Grimmelshausen, der das Elend und die Verwüstung, die der 30jährige Krieg
brachte, mit eigenen Augen sah, der selbst seine Folgen erlebt hatte, reagierte
teilnahmsvoll auf den Schmerz und die Leiden des Volkes, erfaßte seine Erwartungen
und Hoffnungen, wies auf die Übel und die Unordnung des zeitgenössischen
sozialen Systems hin, obwohl er eine Lösung der in seinem Bewußtsein
auftauchenden Fragen nicht finden konnte. Und er schlug dafür nicht
irgendeine allheilende utopische „Panazee" vor. Mit bitterem Lachen bloß betrachtete
er das um ihn herum geschehende Böse, die Gewalttätigkeit und Ungerechtigkeit
.

Reinen Herzens wie Parsival, tapfer und ungestüm wie Don Quichote, strebt
der junge Simplicius, der noch nicht das ganze Böse und die Ungerechtigkeit
der Welt, die ganze Widersprüchlichkeit zwischen den verkündeten und offiziell
gepredigten ethischen Prinzipien und der Realität erkannt hat, selbstlos
danach, der Welt ins Gewissen zu reden und sie zur Vernunft zu bringen, als
sei diese grausame und törichte Welt mit ihren Lastern, ihrer Eitelkeit und
ihrem Hochmut von ihm zum ersten Male erblickt worden. Bald, sehr bald
erkennt er die Vergeblichkeit seiner Bemühungen, und die Welt fällt unerbittlich
über ihn her, verschlingt ihn und unterwirft ihn sich, weil Simplicissimus
seiner Natur nach kein Asket, kein Prophet und kein Prediger ist. Er ist ein
einfacher Mensch mit allen dem Menschen eigenen Schwächen. Doch während
er durch alle Leiden und Unbeständigkeiten des Daseins geht, bewahrt er die
Reinheit seines Herzens, bleibt gut, fröhlich und lebenslustig. Er geht mit
leichtem Schritt durch die Welt. Er sagt den Menschen nur lachend die Wahrheit
, die sie vergessen haben, und wird nicht zum trockenen, faden Moralisten.
Das macht den Charakter des Simplicissimus so bezaubernd und menschlich.

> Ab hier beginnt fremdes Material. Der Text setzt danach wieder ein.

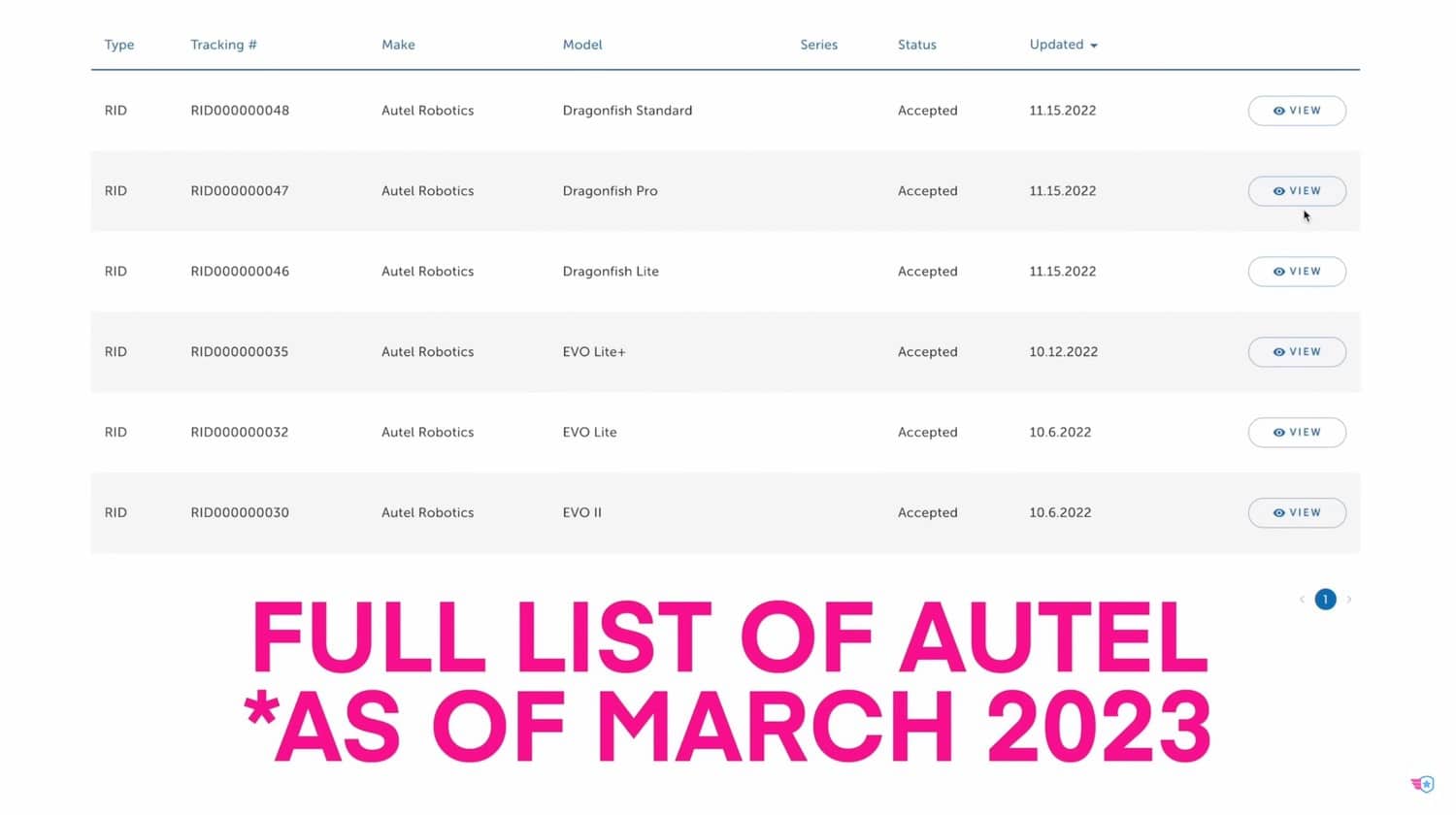The image size is (1456, 815).
Task: Open View for Dragonfish Pro entry
Action: (x=1296, y=191)
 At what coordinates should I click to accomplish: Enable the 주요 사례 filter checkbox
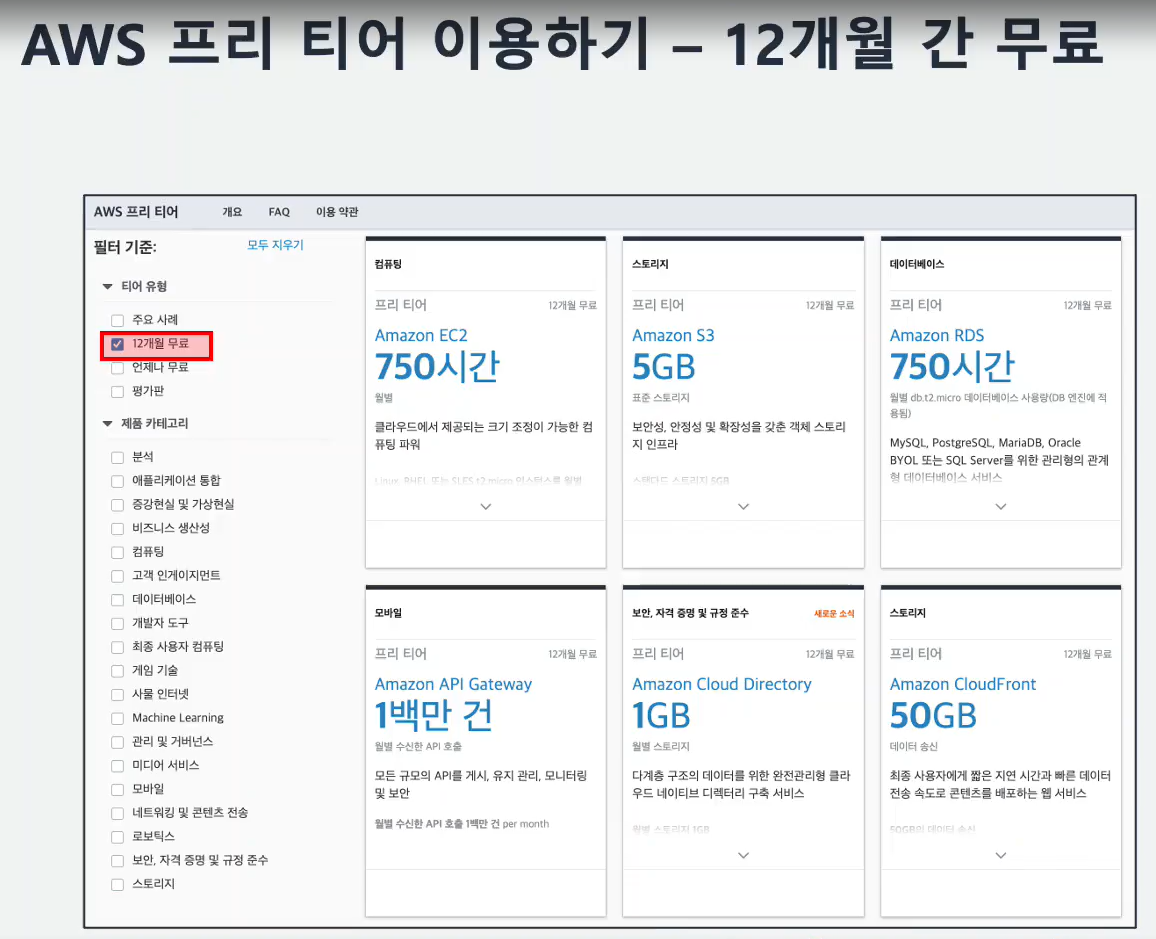tap(117, 321)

Grimmelshausen schuf eine großartige künstlerische allgemeingültige Darstellung
seines schweren und grauenvollen Zeitalters. Dazu sammelte er alle ihm
zugänglichen künstlerischen Ausdrucksmittel seiner Zeit und vereinte sie,
nachdem er sie umgeformt hatte, und bereicherte sie mit tiefem aktuellen und
philosophischem Inhalt. Er wandte sich wissenschaftlicher Literatur und allegorischem
Schrifttum zu, aber er wurde kein „Bücherwurm". Das Buch trennte
ihn nicht vom Leben, sondern vertiefte sein Verständnis, erlaubte ihm, sich
zu weiterer künstlerischer Abstraktion zu erheben. Er brandmarkte und verurteilte
nicht nur die blutige Grausamkeit des Krieges und seine Sinnlosigkeit
und Unnötigkeit für das Volk. Er wies auf den unheilvollen und demoralisierenden
Einfluß des Krieges auf die nachfolgende Generation hin, auf die
moralische Verwilderung und Verödung der Kultur. Er erhob sich zum Bewußtsein
allgemein menschlicher und ethischer Probleme, der Notwendigkeit,
nach der moralischen Rechtfertigung des Daseins zu suchen, und drückte das
als Künstler aus.

Wenn sie den „Simplicissimus" lesen, erkennen die Menschen mehr oder weniger
deutlich, daß fast in jedem von uns der junge Simplicius schlummert, der
die traurige kindliche Verwunderung gegenüber dem Schlechten und der Ungerechtigkeit
der Welt erlebt. Darin liegt die unvergängliche Bedeutung dieses
genialen Werkes.

(Übersetzung: Annemarie Birke)

1 A. A. Morozow. Die Reise des Simplicius Simplicissimus nach Moskovien, in: Ost und West in der
Geschichte des Denkens und der kulturellen Beziehungen. Festschrift für Eduard Winter zum 70. Geburtstag
. Berlin 1966. S. 143—151.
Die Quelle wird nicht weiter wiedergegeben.